***** Records *****

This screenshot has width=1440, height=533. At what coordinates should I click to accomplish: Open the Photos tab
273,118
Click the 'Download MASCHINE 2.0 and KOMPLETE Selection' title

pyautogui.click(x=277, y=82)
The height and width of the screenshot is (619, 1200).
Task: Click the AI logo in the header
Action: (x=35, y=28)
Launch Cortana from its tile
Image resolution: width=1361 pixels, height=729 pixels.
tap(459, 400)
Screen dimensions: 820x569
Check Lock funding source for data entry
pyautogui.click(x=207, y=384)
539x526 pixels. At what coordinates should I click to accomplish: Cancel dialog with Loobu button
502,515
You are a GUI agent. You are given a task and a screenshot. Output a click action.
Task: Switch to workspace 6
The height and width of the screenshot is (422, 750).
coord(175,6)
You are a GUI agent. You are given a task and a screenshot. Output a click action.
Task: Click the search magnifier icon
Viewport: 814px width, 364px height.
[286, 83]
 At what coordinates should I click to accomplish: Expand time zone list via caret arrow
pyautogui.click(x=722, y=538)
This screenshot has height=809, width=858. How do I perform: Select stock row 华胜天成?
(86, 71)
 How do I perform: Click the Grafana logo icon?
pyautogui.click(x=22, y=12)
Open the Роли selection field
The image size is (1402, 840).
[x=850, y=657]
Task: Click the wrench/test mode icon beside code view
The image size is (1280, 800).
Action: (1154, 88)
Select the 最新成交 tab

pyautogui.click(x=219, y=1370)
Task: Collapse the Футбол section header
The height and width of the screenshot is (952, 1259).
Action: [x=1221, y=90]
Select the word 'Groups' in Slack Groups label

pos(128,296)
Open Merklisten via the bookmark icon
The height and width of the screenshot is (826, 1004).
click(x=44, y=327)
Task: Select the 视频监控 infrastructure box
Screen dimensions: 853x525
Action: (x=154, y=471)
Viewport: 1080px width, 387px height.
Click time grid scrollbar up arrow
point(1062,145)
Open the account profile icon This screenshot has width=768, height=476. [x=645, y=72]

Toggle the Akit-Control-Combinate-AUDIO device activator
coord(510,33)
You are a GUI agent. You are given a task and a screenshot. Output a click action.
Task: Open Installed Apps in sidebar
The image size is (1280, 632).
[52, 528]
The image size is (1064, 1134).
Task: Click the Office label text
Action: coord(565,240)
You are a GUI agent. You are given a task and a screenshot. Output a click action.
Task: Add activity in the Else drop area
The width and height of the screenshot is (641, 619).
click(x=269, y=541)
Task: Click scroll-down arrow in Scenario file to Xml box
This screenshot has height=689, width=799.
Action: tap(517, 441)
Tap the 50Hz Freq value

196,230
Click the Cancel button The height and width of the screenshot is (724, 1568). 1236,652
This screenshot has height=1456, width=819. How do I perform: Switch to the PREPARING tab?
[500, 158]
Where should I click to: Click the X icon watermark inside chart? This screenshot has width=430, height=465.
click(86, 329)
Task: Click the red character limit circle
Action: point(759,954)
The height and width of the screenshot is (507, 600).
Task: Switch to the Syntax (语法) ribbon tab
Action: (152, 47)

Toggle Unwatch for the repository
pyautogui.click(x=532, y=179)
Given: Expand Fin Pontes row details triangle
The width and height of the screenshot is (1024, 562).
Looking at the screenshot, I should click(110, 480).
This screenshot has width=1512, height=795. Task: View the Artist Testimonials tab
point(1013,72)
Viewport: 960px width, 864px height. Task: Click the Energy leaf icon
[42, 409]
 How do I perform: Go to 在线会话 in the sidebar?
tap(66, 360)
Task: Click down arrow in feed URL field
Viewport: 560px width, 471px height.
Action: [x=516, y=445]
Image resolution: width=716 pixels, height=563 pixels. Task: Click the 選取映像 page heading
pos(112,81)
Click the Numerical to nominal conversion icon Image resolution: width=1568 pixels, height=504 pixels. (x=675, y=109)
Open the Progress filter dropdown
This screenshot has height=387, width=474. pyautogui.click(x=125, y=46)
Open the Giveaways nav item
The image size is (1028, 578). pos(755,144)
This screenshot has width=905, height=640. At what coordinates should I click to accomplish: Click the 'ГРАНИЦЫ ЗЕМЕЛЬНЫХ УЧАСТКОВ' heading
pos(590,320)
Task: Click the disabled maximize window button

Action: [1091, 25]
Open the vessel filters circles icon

*****

• _About this exercise_
An exact reproduction of all the records is needed.

• _Output below_
This screenshot has width=1440, height=533. At what coordinates should I click to accomplish: Open the Photos tab
273,118
Click the 'Download MASCHINE 2.0 and KOMPLETE Selection' title

pyautogui.click(x=277, y=82)
The height and width of the screenshot is (619, 1200).
Task: Click the AI logo in the header
Action: (x=35, y=28)
Launch Cortana from its tile
Image resolution: width=1361 pixels, height=729 pixels.
tap(459, 400)
Screen dimensions: 820x569
Check Lock funding source for data entry
pyautogui.click(x=207, y=384)
539x526 pixels. At what coordinates should I click to accomplish: Cancel dialog with Loobu button
502,515
You are a GUI agent. You are given a task and a screenshot. Output a click action.
Task: Switch to workspace 6
The height and width of the screenshot is (422, 750).
coord(175,6)
You are a GUI agent. You are given a task and a screenshot. Output a click action.
Task: Click the search magnifier icon
Viewport: 814px width, 364px height.
[286, 83]
 At what coordinates should I click to accomplish: Expand time zone list via caret arrow
pyautogui.click(x=722, y=538)
This screenshot has height=809, width=858. How do I perform: Select stock row 华胜天成?
(86, 71)
 How do I perform: Click the Grafana logo icon?
pyautogui.click(x=22, y=12)
Open the Роли selection field
The image size is (1402, 840).
[x=850, y=657]
Task: Click the wrench/test mode icon beside code view
The image size is (1280, 800).
Action: (1154, 88)
Select the 最新成交 tab

pyautogui.click(x=219, y=1370)
Task: Collapse the Футбол section header
The height and width of the screenshot is (952, 1259).
Action: [x=1221, y=90]
Select the word 'Groups' in Slack Groups label

pos(128,296)
Open Merklisten via the bookmark icon
The height and width of the screenshot is (826, 1004).
click(x=44, y=327)
Task: Select the 视频监控 infrastructure box
Screen dimensions: 853x525
Action: (x=154, y=471)
Viewport: 1080px width, 387px height.
Click time grid scrollbar up arrow
point(1062,145)
Open the account profile icon This screenshot has width=768, height=476. [x=645, y=72]

Toggle the Akit-Control-Combinate-AUDIO device activator
coord(510,33)
You are a GUI agent. You are given a task and a screenshot. Output a click action.
Task: Open Installed Apps in sidebar
The image size is (1280, 632).
[52, 528]
The image size is (1064, 1134).
Task: Click the Office label text
Action: coord(565,240)
You are a GUI agent. You are given a task and a screenshot. Output a click action.
Task: Add activity in the Else drop area
The width and height of the screenshot is (641, 619).
click(x=269, y=541)
Task: Click scroll-down arrow in Scenario file to Xml box
This screenshot has height=689, width=799.
Action: tap(517, 441)
Tap the 50Hz Freq value

196,230
Click the Cancel button The height and width of the screenshot is (724, 1568). 1236,652
This screenshot has height=1456, width=819. How do I perform: Switch to the PREPARING tab?
[500, 158]
Where should I click to: Click the X icon watermark inside chart? This screenshot has width=430, height=465.
click(86, 329)
Task: Click the red character limit circle
Action: point(759,954)
The height and width of the screenshot is (507, 600).
Task: Switch to the Syntax (语法) ribbon tab
Action: (152, 47)

Toggle Unwatch for the repository
pyautogui.click(x=532, y=179)
Given: Expand Fin Pontes row details triangle
The width and height of the screenshot is (1024, 562).
Looking at the screenshot, I should click(110, 480).
This screenshot has width=1512, height=795. Task: View the Artist Testimonials tab
point(1013,72)
Viewport: 960px width, 864px height. Task: Click the Energy leaf icon
[42, 409]
 How do I perform: Go to 在线会话 in the sidebar?
tap(66, 360)
Task: Click down arrow in feed URL field
Viewport: 560px width, 471px height.
Action: [x=516, y=445]
Image resolution: width=716 pixels, height=563 pixels. Task: Click the 選取映像 page heading
pos(112,81)
Click the Numerical to nominal conversion icon Image resolution: width=1568 pixels, height=504 pixels. (x=675, y=109)
Open the Progress filter dropdown
This screenshot has height=387, width=474. pyautogui.click(x=125, y=46)
Open the Giveaways nav item
The image size is (1028, 578). pos(755,144)
This screenshot has width=905, height=640. At what coordinates should I click to accomplish: Click the 'ГРАНИЦЫ ЗЕМЕЛЬНЫХ УЧАСТКОВ' heading
pos(590,320)
Task: Click the disabled maximize window button

Action: [1091, 25]
Open the vessel filters circles icon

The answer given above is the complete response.